Kazuki Tsutsukawa
2026
InsAT: Instance-aware Semantic Alignment and Transfer from Human–Object Keypoints for Zero-to-Few-shot Action Understanding
Kazuki Tsutsukawa
Proceedings of the 64th Annual Meeting of the Association for Computational Linguistics (Volume 1: Long Papers)
Kazuki Tsutsukawa
Proceedings of the 64th Annual Meeting of the Association for Computational Linguistics (Volume 1: Long Papers)

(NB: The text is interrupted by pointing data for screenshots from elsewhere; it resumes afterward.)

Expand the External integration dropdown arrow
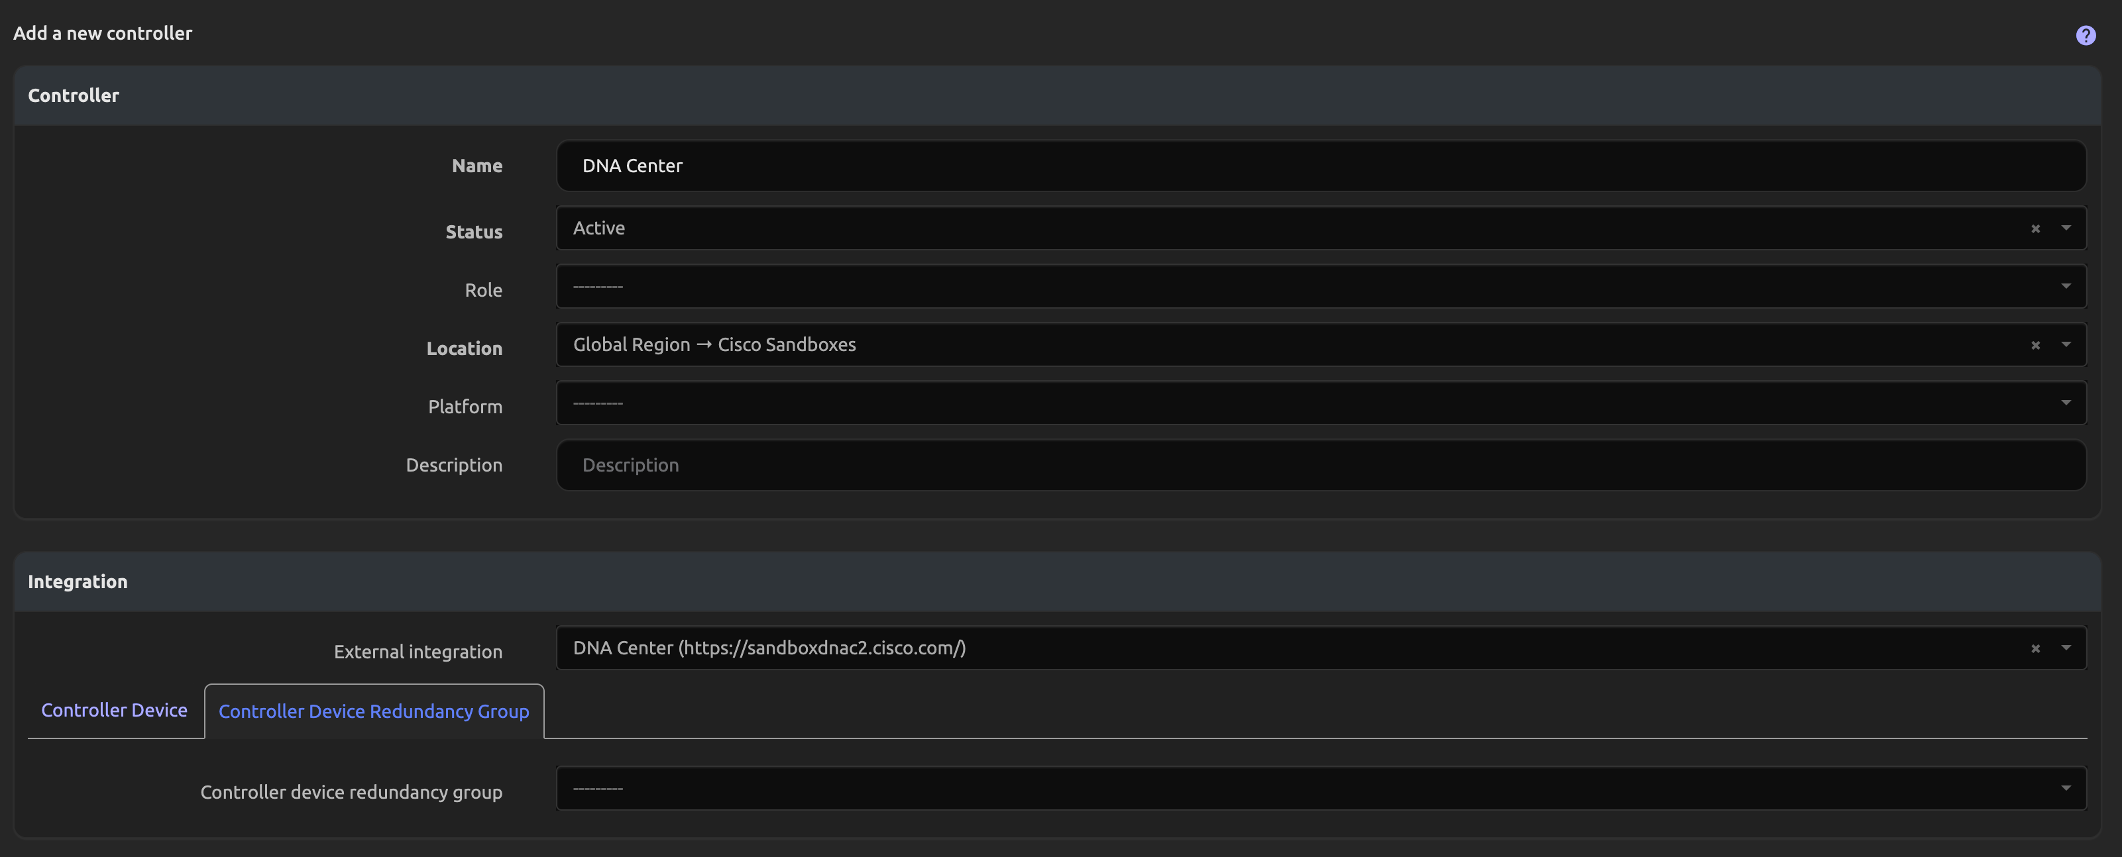 pyautogui.click(x=2065, y=648)
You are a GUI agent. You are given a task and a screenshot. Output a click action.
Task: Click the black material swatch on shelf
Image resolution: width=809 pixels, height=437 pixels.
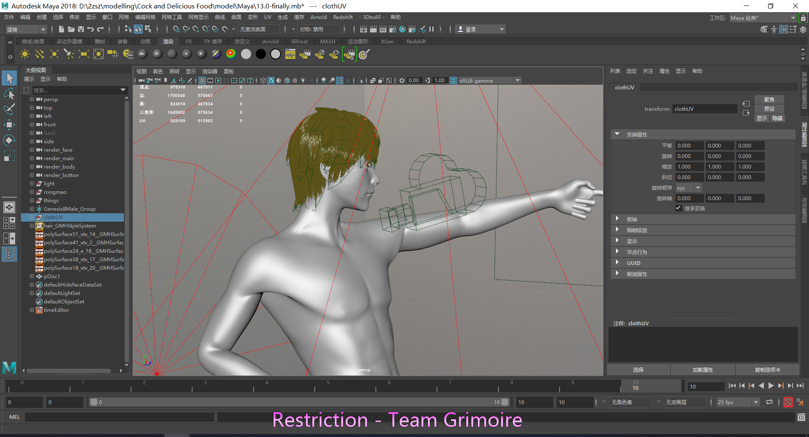pyautogui.click(x=261, y=54)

Keypoint-based action recognition offers robustness to appearance variations and provides privacy-preserving representation. However, existing zero-shot (ZS) approaches largely emphasize human motion while underutilizing contextual information, particularly human–object interactions. Moreover, extending keypoint-based ZS models to few-shot scenarios remains insufficiently explored. We propose Instance-aware Semantic Alignment and Transfer (InsAT), a unified framework for ZS recognition and zero-to-few-shot (Z2F) adaptation that leverages instance-level language descriptions. InsAT aligns textual descriptions of humans, objects, and their interactions with visual representations derived from human and object keypoints, enabling effective transfer of interaction knowledge from seen to unseen action classes. To support Z2F adaptation, we introduce Instance-level Visual Adaptation, a parameter-free mechanism that improves recognition by incorporating instance-level contextual cues without updating model weights. Extensive experiments demonstrate that InsAT substantially outperforms prior keypoint-based ZS methods and achieves competitive performance relative to large vision–language models, while remaining data-efficient and robust.